American computer scientist

Dimitris Metaxas is a Greek American computer scientist who is a Board of Governors and Distinguished Professor of Computer Science Department at Rutgers University, where he directs the Center for Computational Biomedicine Imaging and Modeling (CBIM).

==Education==
Metaxas did his undergraduate studies with highest honors in Electrical and Computer Engineering at the National Technical University of Athens.
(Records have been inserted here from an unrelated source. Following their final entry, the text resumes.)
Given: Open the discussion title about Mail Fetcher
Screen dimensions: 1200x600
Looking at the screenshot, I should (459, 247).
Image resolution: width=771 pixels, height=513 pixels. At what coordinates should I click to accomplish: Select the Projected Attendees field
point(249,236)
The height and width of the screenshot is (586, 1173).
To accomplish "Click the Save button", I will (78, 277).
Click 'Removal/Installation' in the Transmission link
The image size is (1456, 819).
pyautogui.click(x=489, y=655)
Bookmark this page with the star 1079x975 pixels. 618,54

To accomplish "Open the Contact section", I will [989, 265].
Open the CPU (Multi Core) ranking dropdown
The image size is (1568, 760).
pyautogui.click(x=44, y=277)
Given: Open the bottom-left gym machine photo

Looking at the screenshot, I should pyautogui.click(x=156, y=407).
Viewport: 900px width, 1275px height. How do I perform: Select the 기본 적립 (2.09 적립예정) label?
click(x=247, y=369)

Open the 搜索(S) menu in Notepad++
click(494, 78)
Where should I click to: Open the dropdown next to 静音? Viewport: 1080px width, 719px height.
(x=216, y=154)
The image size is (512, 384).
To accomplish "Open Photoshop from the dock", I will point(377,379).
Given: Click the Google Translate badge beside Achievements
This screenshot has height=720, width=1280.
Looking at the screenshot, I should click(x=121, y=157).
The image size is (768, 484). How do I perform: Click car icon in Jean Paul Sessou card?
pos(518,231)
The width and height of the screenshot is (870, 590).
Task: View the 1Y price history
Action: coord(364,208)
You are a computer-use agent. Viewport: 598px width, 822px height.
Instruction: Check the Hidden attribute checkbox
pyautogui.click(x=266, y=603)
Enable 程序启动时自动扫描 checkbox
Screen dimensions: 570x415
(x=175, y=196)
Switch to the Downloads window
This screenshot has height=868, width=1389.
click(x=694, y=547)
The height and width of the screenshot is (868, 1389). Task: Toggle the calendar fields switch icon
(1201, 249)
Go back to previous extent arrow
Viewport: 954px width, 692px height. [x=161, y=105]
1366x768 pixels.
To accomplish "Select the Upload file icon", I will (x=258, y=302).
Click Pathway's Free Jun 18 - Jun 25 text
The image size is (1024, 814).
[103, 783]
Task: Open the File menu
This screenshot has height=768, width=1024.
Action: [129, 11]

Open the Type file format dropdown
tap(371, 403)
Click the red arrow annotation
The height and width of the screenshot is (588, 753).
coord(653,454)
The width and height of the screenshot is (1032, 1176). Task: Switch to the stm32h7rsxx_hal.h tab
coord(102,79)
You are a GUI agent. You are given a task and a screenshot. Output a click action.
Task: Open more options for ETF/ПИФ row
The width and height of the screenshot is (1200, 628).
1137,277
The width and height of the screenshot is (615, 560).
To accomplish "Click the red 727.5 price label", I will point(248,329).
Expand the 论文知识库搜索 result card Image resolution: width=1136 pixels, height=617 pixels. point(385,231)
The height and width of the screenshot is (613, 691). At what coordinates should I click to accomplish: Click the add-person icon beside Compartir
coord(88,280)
He was awarded an M.Sc. in Computer Science from the University of Maryland, College Park in 1988. He was awarded a PhD in 1992 from the University of Toronto under the supervision of Demetri Terzopoulos as part of the Dynamic Graphics Project.

==Career==
Metaxas became an assistant professor in the Computer and Information Science Department at the University of Pennsylvania and director of the VAST Lab in 1992. From January 1998 to September 2001 he was a tenured associate professor in the same department, having received early tenure.

In September 2001, he moved to Rutgers as a professor in the Department of Computer Science at Rutgers University, where he founded and has since directed the Center for Computational Biomedicine, Imaging and Modeling (CBIM). Since July 2007, Metaxas is a professor II (distinguished professor). He served as Chair of the Department of Computer Science from 2013 to 2017. In June 2024, he was appointed Board of Governors Professor of Computer Science by the Rutgers University Board of Governors, the highest academic distinction at the university. He also serves as director of the NSF University-Industry Collaboration Center CARTA (Center for Accelerated Real Time Analytics).

==Research==
In computer vision, Metaxas' work pioneered the simultaneous segmentation and fitting of complex objects, statistical model-based tracking, shape representation, learning, sparsity, ASL as well as gesture recognition. In particular, Metaxas is focusing on human body and shape motion analysis, human surveillance, security applications, ASL recognition, behavior modeling and analysis and scalable solutions to large and distributed sensor-based networks. In the area of biomedical applications, Metaxas has developed new methods for material modeling and shape estimation of internal body parts (such as the lungs) using data from MRI, SPAMM and CT scan.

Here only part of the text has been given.